Definition
Backpropagation (short for “backward propagation of errors”) is the algorithm that trains neural networks. After the network makes a prediction and a loss function measures how wrong it was, backpropagation computes how much each of the network’s weights contributed to that error. It does this by applying the chain rule of calculus to propagate gradients backwards from the output to every parameter, so each weight can be nudged in the direction that reduces the loss.
The forward and backward pass
Training proceeds in two phases:
- Forward pass — input data flows through the network layer by layer to produce a prediction, and intermediate values are cached along the way.
- Backward pass — starting from the loss at the output, backpropagation works backwards through each layer, computing the gradient of the loss with respect to that layer’s inputs and weights.
Because a neural network is a deep chain of nested functions, the chain rule lets the gradient at one layer be expressed in terms of the gradient at the next layer, multiplied by a local derivative. This is why error “flows backwards”.
Why it is efficient
A naive approach would recompute derivatives independently for every weight, which is hopelessly expensive in a network with billions of parameters. Backpropagation instead treats the network as a computational graph and reuses the intermediate values from the forward pass, computing every gradient in roughly the cost of one extra forward pass. This dynamic-programming insight is what makes training large models practical.

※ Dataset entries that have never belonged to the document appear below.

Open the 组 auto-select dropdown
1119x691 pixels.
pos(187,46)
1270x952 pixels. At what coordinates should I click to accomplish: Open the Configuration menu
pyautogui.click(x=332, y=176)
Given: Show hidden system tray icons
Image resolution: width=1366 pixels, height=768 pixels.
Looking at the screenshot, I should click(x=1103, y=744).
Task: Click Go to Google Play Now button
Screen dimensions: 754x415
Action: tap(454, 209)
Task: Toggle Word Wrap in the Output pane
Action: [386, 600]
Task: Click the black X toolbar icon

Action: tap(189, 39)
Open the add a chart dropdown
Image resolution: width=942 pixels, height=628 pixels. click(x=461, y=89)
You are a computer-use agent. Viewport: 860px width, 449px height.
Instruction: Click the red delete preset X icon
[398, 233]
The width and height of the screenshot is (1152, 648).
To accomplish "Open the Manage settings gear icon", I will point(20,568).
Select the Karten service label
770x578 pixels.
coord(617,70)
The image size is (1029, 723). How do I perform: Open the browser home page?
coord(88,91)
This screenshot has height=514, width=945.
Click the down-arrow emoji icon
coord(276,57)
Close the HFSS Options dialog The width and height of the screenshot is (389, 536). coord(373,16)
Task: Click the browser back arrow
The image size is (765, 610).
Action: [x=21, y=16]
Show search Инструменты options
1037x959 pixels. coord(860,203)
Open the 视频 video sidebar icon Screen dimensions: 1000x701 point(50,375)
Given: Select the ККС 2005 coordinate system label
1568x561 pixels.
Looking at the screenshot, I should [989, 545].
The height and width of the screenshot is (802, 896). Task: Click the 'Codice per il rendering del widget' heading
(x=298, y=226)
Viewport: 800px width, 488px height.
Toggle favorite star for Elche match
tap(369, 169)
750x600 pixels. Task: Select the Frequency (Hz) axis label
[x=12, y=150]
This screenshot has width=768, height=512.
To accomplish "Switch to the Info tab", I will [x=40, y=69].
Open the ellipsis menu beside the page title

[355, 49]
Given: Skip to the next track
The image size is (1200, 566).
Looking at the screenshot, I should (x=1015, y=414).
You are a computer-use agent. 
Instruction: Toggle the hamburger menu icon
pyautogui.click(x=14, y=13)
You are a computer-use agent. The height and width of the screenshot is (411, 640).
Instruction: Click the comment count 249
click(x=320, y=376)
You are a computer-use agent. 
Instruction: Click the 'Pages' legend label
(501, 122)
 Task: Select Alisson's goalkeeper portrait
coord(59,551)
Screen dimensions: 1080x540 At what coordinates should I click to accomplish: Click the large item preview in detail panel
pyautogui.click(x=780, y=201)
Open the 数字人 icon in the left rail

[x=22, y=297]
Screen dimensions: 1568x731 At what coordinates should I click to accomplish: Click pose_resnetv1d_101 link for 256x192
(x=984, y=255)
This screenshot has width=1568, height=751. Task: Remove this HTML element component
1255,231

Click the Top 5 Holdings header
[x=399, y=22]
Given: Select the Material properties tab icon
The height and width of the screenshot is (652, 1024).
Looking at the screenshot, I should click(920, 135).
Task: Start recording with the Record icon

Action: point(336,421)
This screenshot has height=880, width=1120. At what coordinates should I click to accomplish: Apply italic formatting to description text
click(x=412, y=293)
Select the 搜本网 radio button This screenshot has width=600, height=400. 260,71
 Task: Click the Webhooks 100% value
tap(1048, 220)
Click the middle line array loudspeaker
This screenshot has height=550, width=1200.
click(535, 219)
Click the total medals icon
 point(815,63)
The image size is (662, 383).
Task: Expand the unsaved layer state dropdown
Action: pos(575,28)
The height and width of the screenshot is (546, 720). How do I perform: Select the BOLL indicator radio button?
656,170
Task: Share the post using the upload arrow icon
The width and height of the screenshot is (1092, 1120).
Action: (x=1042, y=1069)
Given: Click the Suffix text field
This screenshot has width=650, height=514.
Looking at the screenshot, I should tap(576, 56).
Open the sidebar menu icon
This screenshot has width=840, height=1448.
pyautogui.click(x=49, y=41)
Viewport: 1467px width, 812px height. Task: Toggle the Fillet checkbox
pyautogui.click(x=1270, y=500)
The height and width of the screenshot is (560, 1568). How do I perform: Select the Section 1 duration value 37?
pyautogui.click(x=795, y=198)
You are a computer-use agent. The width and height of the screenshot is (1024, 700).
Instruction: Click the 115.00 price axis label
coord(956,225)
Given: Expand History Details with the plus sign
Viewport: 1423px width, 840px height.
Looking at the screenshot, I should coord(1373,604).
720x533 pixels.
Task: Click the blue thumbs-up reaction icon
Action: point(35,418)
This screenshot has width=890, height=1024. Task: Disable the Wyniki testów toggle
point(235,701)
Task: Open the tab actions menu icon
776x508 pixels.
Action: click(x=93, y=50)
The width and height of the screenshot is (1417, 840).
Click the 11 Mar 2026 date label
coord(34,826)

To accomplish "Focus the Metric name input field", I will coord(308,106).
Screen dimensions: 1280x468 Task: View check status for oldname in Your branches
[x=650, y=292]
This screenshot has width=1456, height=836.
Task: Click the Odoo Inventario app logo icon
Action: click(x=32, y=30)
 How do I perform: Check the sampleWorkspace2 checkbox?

Backpropagation vs gradient descent
These two are often confused but play distinct roles. Backpropagation computes the gradients; gradient descent uses them to update the weights, typically by subtracting a small fraction (the learning rate) of each gradient. In a single training step you run a forward pass, run backpropagation to get gradients, then apply a gradient-descent update.
Why it matters
Backpropagation is the engine behind essentially all deep learning. Every modern model — from image classifiers to large language models — is trained by repeatedly running backpropagation over batches of data. Understanding it clarifies why issues like vanishing or exploding gradients arise and why choices such as activation functions and normalisation matter so much for training deep networks.